Identifying Spatial Distribution of Fishing Effort of Artisanal Fishers in Coastal Kenya
Independent thesis Advanced level (degree of Master (Two Years)), 40 credits / 60 HE creditsStudent thesis
Coastal ecosystems such as coral reefs are under threat from multiple stressors, which include overfishing, pollution, and climate change. These ecosystems provide services to society for example fisheries provide income and a source of food. The disruption of marine ecosystems has diminished the services available. Marine Spatial Planning is a strategy used to couple social, cultural, economic, and political aspects that overlay biophysical attributes of ecosystems, to help resolve potential stakeholder conflicts. Marine protected areas (MPAs) are used to prevent overexploitation and reduce degradation of the marine ecosystems and their services. However with inadequate information MPA placement can be wide of the mark, reducing the resilience and sustainability of the system. Designating MPAs is especially important for artisanal fishers who fish as a source of livelihood. This study develops a method to identify spatial distribution of fishing effort of artisanal fishers, by comparing métiers (gear and vessel combination) at five locations off the coast of Kenya. K-means clustering algorithm was used to segment GPS fishing tracks into different behaviours e.g. travelling and fishing, by using speed and turning angle (change in heading). Once clusters that indicate travelling were identified a heat map was created with the proportion of time spent in each cell.
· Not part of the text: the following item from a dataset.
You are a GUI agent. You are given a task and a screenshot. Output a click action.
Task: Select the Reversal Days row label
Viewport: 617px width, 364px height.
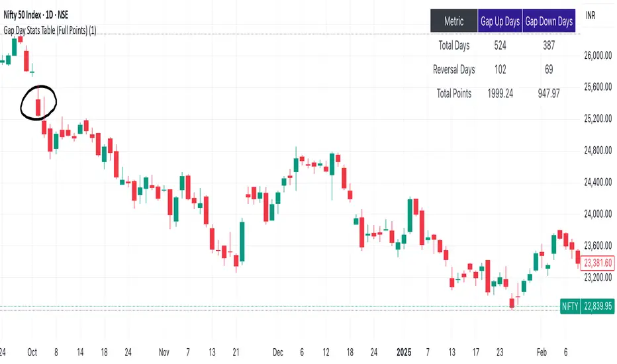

Subsequently Spearman’s rank correlation coefficient was undertaken between unfiltered (all GPS points) and filtered (estimated fishing locations) data, and between métiers. The results of intra-métier analyses indicated there was a difference, but all showed a positive correlation (0.47 to 0.93). Filtered inter-métier analyses produced negative correlations suggesting that all métiers are spatially segregated. This information is useful for many platforms and scales, and will provide a pathway to couple social and ecological systems together to ensure a resilient and sustainable future.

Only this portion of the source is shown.